18.5 An XML Format Example

The example in this section describes how to decode and encode XML data.

The example includes the following:

  • Workflow and Ultra configurations (ultra_xml_example.zip):
    • CSV_TO_XML_WF - Collects a CSV formatted file and converts it to XML. Optional fields that are not included in the CSV are populated in the workflow.
    • XML_TO_CSV_WF - Collects am XML formatted file and converts it to CSV. Optional fields in the XML are discarded.
    • ULTRA_CSV - CSV decoder and encoder.
    • ULTRA_XML - XML decoder and encoder.
  • Input data in CSV format (INFILE01.txt).
     

Follow these steps to run the example:

  1. Download the example files to /opt/ultraXML.
  2. Create the subdirectory indata in /opt/ultraXML.
  3. Copy INFILE01.txt to /opt/ultraXML/indata.
  4. Open the System Importer and select /opt/ultraXML/ultra_xml_example.zip. Import all configurations.
  5. Start the workflow CSV_TO_XML_WF. This will create an XML file based on the CSV input in the directory /opt/ultraXML/out.
  6. Copy the generated XML file to the directory /opt/UltraXML/indata.
  7. Start the workflow XML_TO_CSV_WF. A CSV file that is identical to the downloaded input file will be created in /opt/ultraXML/out.

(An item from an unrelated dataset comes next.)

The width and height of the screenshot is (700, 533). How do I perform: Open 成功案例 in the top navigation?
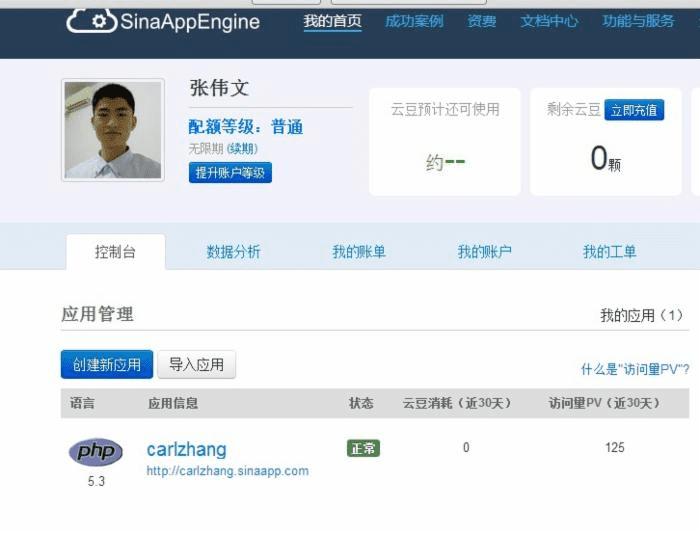414,21
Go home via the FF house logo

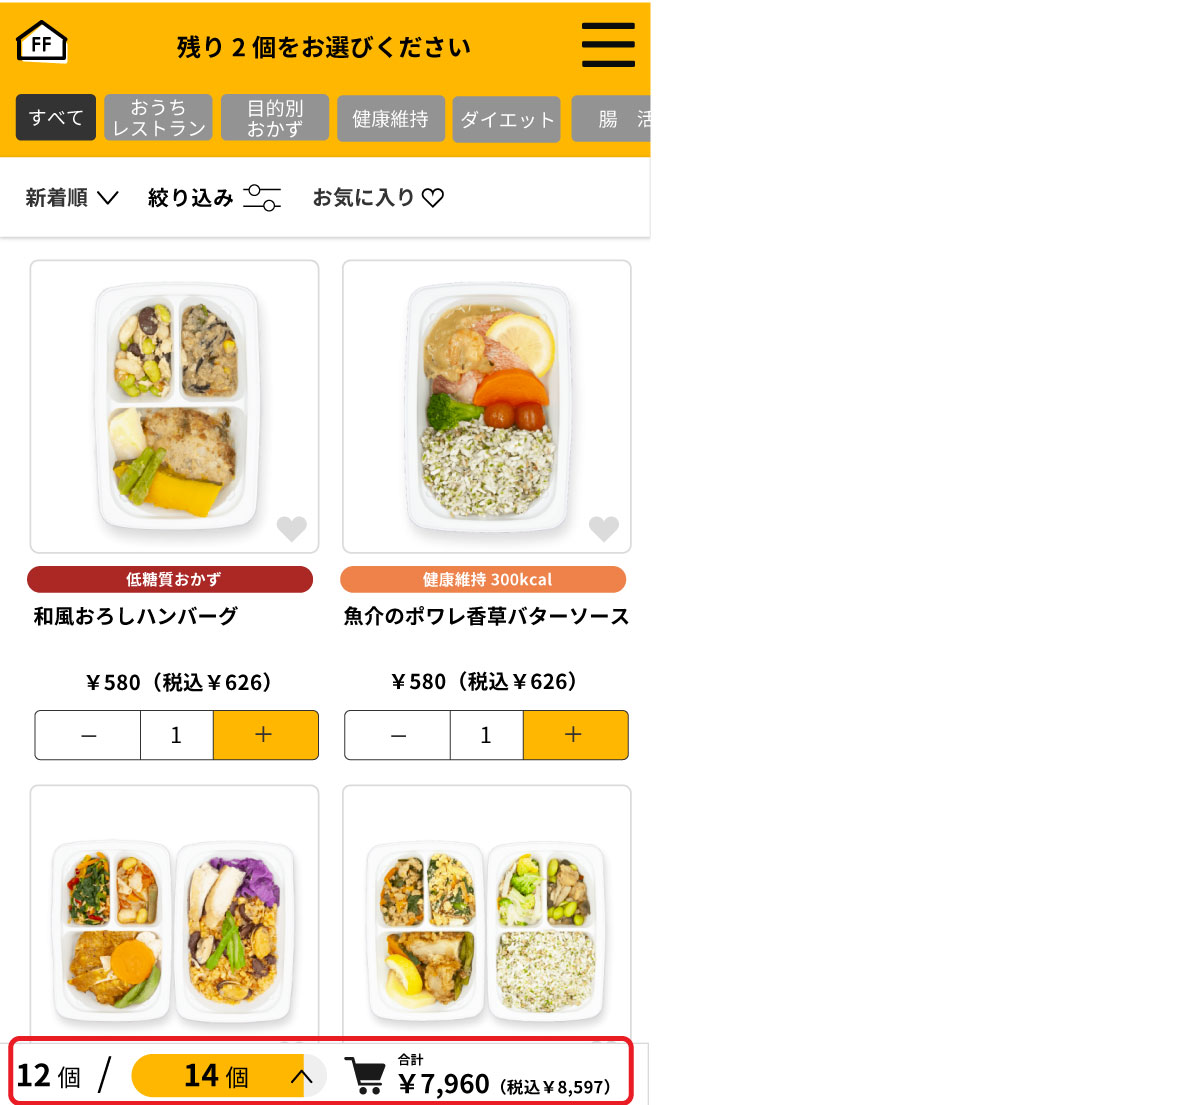coord(42,42)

Below is a description of the Ultra configuration that is used for XML encoding and decoding.

Example - ULTRA_XML

To decode or encode XML data, a format definition (an XML Schema syntax) is included in Ultra xml_schema block.

 xml_schema {
     <?xml version="1.0" encoding="ISO-8859-1"?>
     <schema xmlns = "  http://www.w3.org/2001/XMLSchema  ">
        <element name="TRANSACTION_LOG">
          <complexType>
              <sequence>
                 <element ref="TRANSACTION" maxOccurs="unbounded"/>
              </sequence>
          </complexType>
        </element>
       <element name="TRANSACTION">
          <complexType>
<attribute name="TXID" type="string" use="required"/>
             <sequence>
                <element name="USER" type="string" minOccurs="1" maxOccurs="1"/>
                <element name="IP" type="string" minOccurs="1" maxOccurs="1"/>
                <element name="ITEM" type="string" minOccurs="1" maxOccurs="1"/>
                <element name="VALUE" type="long" minOccurs="1" maxOccurs="1"/>
                <element name="TIMESTAMP" type="dateTime" minOccurs="1" maxOccurs="1"/>
                <element name="CURRENCY" type="string" minOccurs="1" maxOccurs="1"/>
                <element name="MISC" type="string" minOccurs="0" maxOccurs="unbounded"/>
            </sequence>
         </complexType>
       </element>
    </schema>
};

Collected XML UDRs are often terminated by one or several whitespace characters. When mapping, the whitespace temporary record is identified. Although input data that includes trailing whitespace characters is valid in XML, it is recommended that you eliminate them when decoding the data. To remove any excessive white spaces from the XML UDRs, the external format WhiteSpace is used with the in_map of the deocder. For further information see 11. In-maps and 12. Decoders.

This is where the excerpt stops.